Nun überwacht die Europäische Wertpapieraufsichtsbehörde in Paris das Schaffen der Ratingagenturen und versucht, eine gewisse Transparenz sicherzustellen. Die zunehmende Regulierung sorgt bei den Betroffenen jedoch offenbar für massiven Missmut.
Seit Monaten zeichnen sich die Branchenführer Standard & Poors (S&P), Moodys und Fitch dadurch aus, dass sie zufälligerweise immer vor heiklen EU-Treffen die Bonität von Staaten der Eurozone senken. Das hat ihnen den Vorwurf eingebracht, die europäische Staatsschuldenkrise noch zu verschärfen. Am Freitag erreichte der schwelende Konflikt jedoch eine neue Eskalationsstufe.
In einem aufsehenerregenden Schritt hat zunächst Moodys das Rating von 23 deutschen Finanzinstituten herabgesetzt. Die Begründung klingt lapidar: In einer zukünftigen Krise wäre es nicht mehr so sicher, ob der Staat den Banken wieder in diesem Maße unter die Arme greifen würde.

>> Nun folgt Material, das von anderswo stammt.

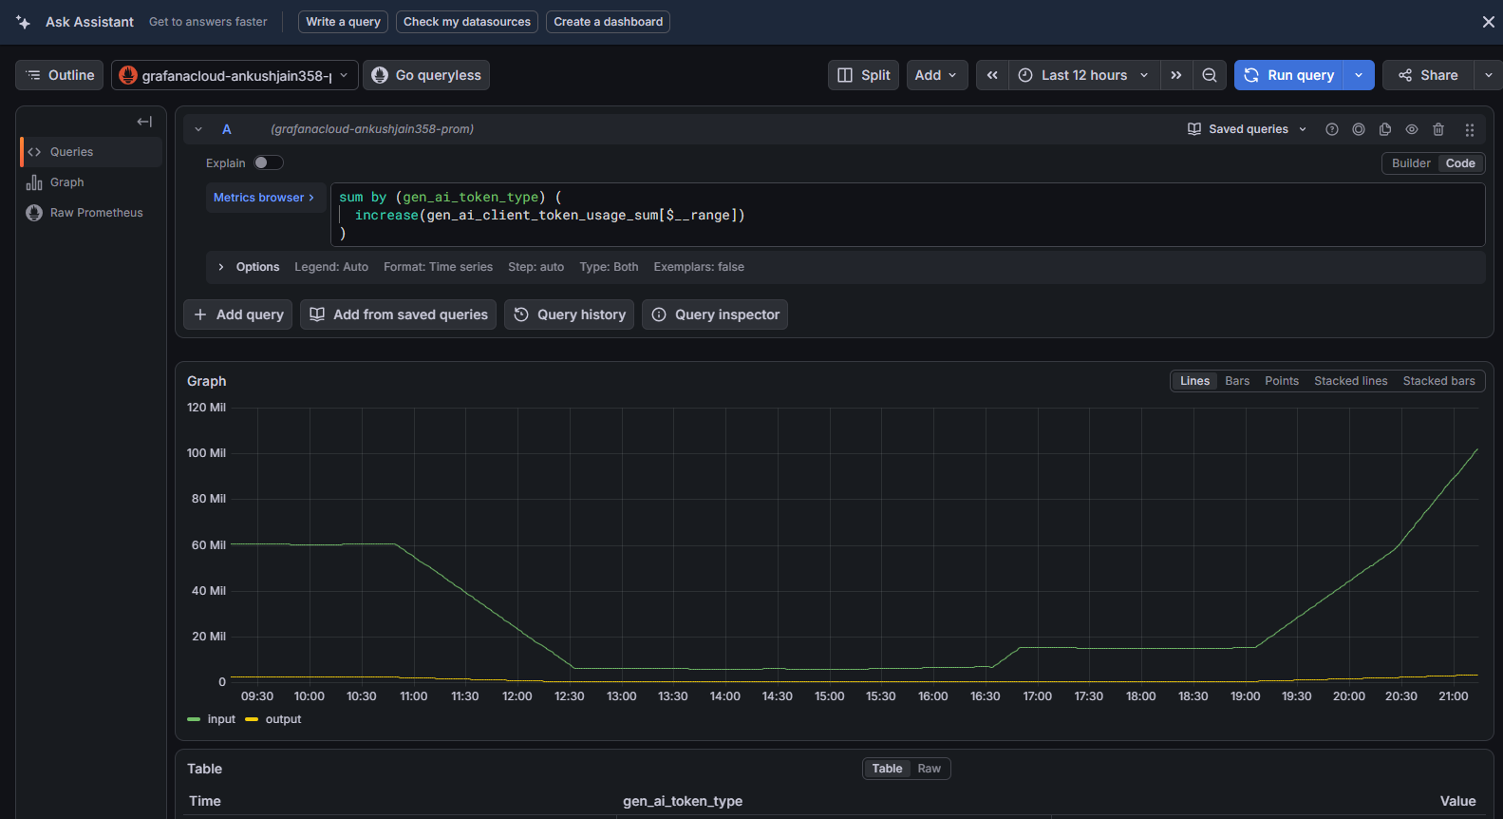Open Query inspector
Viewport: 1503px width, 819px height.
[x=715, y=314]
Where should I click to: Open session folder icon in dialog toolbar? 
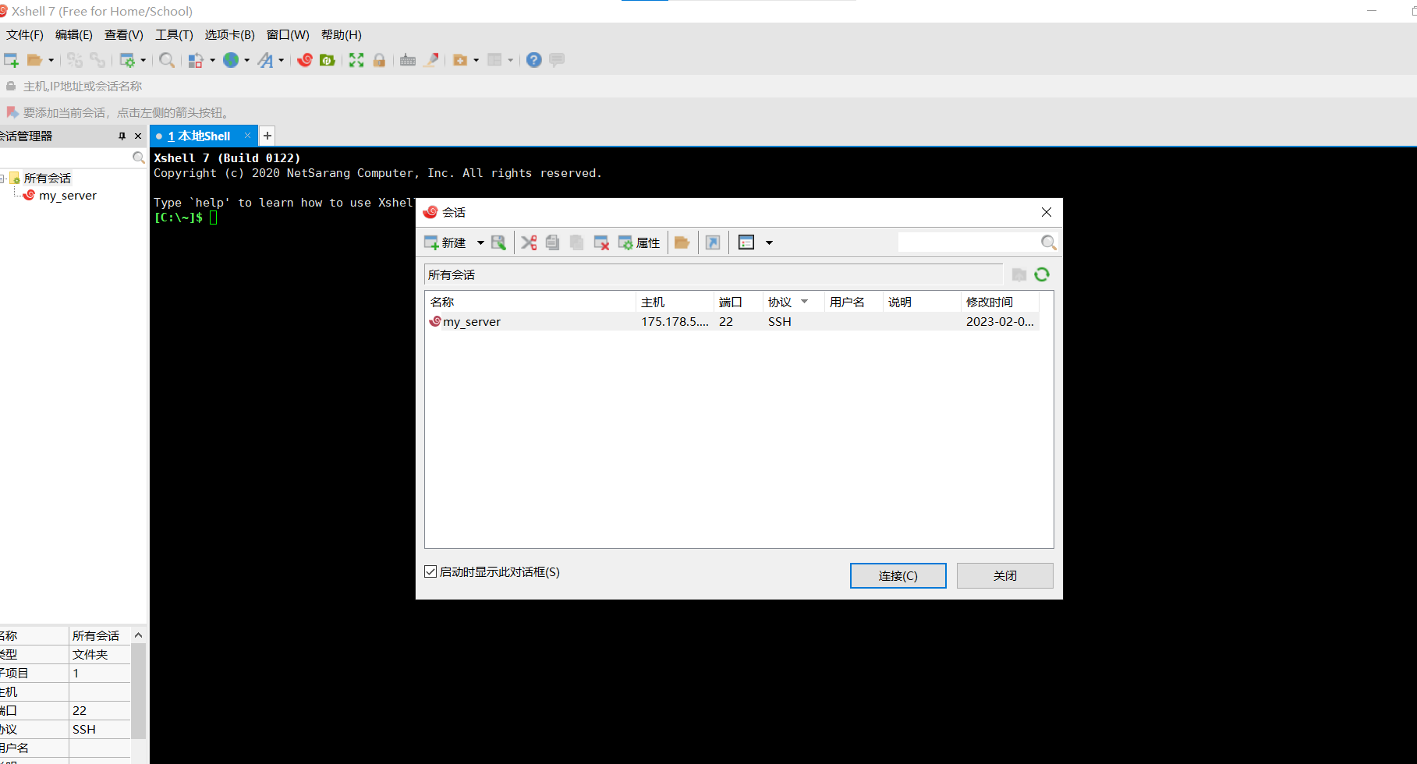click(682, 242)

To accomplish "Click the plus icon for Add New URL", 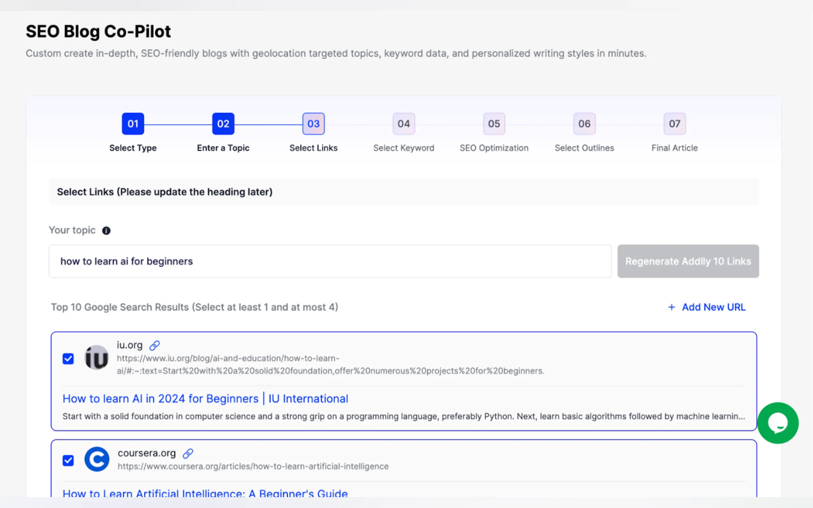I will coord(672,307).
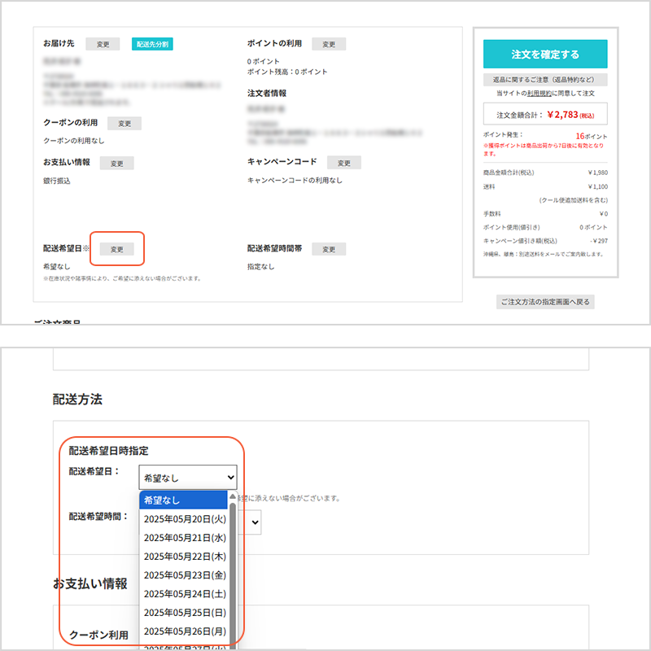Image resolution: width=651 pixels, height=651 pixels.
Task: Change the お届け先 shipping address
Action: click(103, 44)
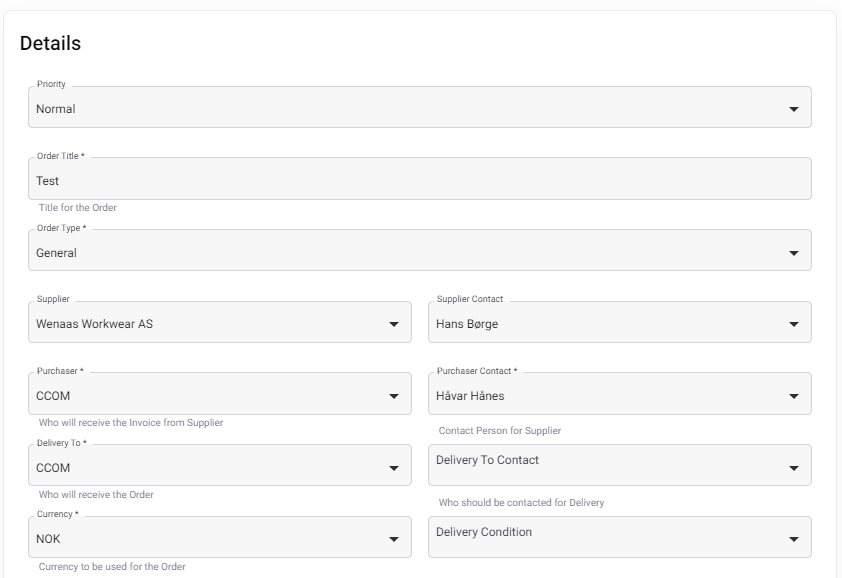Click the Order Type dropdown arrow
This screenshot has height=578, width=842.
tap(793, 253)
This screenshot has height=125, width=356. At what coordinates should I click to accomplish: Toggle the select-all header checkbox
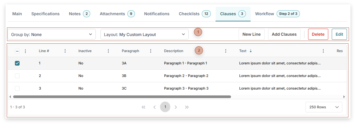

Praktisch gleichzeitig ließ S&P die Bombe platzen: Ab 17. Mai werde man kein Rating für Emissionen der fünf größten EU-Länder mehr veröffentlichen, da es mit diesen keinen entsprechenden Vertrag gebe. Bisher führte S&P diese Bewertungen aufgrund des Marktinteresses aus eigenem Antrieb durch. Für die Staaten geht es um viel Geld. Ohne ein Rating der großen Agenturen müssten sie höhere Zinsen für ihre Schulden zahlen, da ihnen die Gläubiger weniger Vertrauen entgegen bringen würden.
Sollte Europa nun abwarten, wie sich die anderen großen Agenturen verhalten, könnte es bald zu spät sein. Solange die Staaten den drei US-dominierten Branchenriesen ausgeliefert sind, werden sich diese keiner Regulierung beugen, die möglicherweise ihre Geschäfte einschränkt. Die EU hat die Idee einer eigenen europäischen Ratingagentur bisher nicht nachhaltig verfolgt. Ein solches Ass im Ärmel geht den Staaten nun sichtlich ab.